AIM A: In the steam-injection test description, at what rate was oil injected through inlet c during phase 2?
AIM B: Return, word for word, the part of the steam-injection test description that begins at the words "The purpose of the" and stops after "substantially exactly 50%.".

ARTICLE:
-=-=-
The purpose of the phase 1 testing procedure is to ensure that within each pair of permeable porous materials, i.e., tubes I and II, an equal division of steam is made between each pair of the matched permeable materials when there is no injection of oil or foam. In an exemplified particularly preferred procedure, during phase 1, a constant rate such as 2.8 milliliters per minute of water is converted to 100% quality steam and is injected through line a while 1.4 milliliters per minute of liquid water are being injected through each of the lines b. It was found that by periodic measurements at times such as 200, 400 and 600 minutes after the start of the resultant injections of 50% quality steam, the proportions of water produced through tube I of each of four pairs of matched sand packs were substantially exactly 50%.
The purpose of phase 2 of the tests is to establish the effect of oil injection into tube I on the split (or proportioning) of steam between tubes I and II. In the exemplified procedure, oil from a reservoir to be treated was injected through inlet c at the rate of 0.6 grams per minute.
FIG. 2 shows the buildup of oil saturation in tube I and the percent of the steam which became diverted into that tube, due to the relative permeability effects created by the injection of oil. When the oil saturation in tube I was about 70% the steam (which had been equally proportioned between tubes I and II during the phase 1 testing) was redistributed, with only 10% of the steam going into tube I and 90% going into the oil-free tube II (which simulates a desaturated steam layover zone on theif zone in an oil-containing reservoir).
-=-=-
EXTRACTED INFORMATION:
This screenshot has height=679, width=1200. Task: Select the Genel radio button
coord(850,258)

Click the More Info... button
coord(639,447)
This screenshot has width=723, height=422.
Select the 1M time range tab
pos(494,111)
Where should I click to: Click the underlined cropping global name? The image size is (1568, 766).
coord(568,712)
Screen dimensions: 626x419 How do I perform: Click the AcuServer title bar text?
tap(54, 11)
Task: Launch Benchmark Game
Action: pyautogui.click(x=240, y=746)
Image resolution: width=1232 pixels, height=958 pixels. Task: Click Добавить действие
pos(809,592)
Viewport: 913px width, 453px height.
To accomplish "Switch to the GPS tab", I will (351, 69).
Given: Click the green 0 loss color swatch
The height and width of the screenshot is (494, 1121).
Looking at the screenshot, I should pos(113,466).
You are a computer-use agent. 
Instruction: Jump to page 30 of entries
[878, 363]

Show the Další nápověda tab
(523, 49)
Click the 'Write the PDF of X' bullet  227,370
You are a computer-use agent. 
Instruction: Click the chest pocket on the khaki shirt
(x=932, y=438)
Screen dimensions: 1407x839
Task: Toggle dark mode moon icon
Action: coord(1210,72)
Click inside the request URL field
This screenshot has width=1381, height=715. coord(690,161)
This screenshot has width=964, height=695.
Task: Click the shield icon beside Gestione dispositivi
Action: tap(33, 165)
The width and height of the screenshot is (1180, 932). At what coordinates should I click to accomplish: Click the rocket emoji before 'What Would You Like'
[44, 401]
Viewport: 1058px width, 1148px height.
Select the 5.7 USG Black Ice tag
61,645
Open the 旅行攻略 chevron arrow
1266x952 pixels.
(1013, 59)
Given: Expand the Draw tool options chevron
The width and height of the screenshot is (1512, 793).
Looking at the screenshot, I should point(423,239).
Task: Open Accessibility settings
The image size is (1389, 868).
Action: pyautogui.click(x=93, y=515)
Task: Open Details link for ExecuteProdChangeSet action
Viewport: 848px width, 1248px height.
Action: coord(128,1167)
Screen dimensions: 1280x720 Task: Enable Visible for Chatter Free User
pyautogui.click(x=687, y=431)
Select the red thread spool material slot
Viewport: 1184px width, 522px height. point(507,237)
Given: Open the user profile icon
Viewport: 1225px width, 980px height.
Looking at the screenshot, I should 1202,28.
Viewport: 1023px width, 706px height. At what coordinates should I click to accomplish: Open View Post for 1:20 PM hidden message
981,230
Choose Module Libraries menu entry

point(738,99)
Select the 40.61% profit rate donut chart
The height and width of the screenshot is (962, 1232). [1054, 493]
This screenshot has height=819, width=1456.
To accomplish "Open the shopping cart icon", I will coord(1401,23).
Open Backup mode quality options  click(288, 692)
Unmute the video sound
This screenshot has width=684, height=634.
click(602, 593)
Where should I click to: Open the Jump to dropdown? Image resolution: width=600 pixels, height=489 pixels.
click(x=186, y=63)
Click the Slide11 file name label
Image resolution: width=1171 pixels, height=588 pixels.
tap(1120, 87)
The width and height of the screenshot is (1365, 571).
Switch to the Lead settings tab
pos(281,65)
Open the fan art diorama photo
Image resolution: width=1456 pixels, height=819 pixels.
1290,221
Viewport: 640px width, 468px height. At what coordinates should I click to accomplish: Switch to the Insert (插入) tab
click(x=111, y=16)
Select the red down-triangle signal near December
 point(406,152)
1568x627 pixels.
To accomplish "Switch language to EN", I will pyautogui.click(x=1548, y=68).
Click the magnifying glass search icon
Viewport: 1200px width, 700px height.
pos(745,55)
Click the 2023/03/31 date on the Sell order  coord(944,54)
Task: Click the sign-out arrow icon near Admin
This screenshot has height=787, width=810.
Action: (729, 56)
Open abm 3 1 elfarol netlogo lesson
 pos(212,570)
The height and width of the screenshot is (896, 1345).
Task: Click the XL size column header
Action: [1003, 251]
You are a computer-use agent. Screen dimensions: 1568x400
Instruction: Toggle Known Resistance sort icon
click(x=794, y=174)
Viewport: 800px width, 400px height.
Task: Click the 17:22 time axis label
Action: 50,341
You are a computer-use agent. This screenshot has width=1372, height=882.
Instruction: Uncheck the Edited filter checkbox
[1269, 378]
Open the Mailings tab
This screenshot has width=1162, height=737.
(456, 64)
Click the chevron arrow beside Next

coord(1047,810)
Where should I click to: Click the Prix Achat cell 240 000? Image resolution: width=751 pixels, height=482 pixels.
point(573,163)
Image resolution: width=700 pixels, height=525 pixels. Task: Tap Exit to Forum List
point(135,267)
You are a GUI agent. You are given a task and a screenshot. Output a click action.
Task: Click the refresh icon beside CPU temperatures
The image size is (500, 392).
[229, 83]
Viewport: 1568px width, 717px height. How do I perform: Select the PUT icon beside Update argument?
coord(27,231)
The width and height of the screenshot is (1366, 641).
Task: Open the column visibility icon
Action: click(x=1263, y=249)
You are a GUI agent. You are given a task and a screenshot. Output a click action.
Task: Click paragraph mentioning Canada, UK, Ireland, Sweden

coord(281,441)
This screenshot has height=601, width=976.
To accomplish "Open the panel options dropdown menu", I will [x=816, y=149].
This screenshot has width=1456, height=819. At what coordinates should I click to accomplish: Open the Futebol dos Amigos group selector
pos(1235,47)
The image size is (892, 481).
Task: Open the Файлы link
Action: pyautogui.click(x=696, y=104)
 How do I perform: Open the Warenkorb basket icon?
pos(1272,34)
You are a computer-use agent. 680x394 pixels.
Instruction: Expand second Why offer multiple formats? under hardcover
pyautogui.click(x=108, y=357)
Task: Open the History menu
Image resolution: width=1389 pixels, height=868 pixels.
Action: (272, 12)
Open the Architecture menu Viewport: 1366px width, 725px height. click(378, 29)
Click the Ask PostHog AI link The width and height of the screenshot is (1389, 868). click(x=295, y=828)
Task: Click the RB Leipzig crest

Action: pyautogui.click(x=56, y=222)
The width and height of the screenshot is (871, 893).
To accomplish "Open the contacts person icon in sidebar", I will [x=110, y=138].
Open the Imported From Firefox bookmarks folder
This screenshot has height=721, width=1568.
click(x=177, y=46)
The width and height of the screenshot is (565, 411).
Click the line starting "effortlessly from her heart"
-=-=-
EXERCISE SOLUTION A: 0.6 grams per minute

EXERCISE SOLUTION B:
The purpose of the phase 1 testing procedure is to ensure that within each pair of permeable porous materials, i.e., tubes I and II, an equal division of steam is made between each pair of the matched permeable materials when there is no injection of oil or foam. In an exemplified particularly preferred procedure, during phase 1, a constant rate such as 2.8 milliliters per minute of water is converted to 100% quality steam and is injected through line a while 1.4 milliliters per minute of liquid water are being injected through each of the lines b. It was found that by periodic measurements at times such as 200, 400 and 600 minutes after the start of the resultant injections of 50% quality steam, the proportions of water produced through tube I of each of four pairs of matched sand packs were substantially exactly 50%.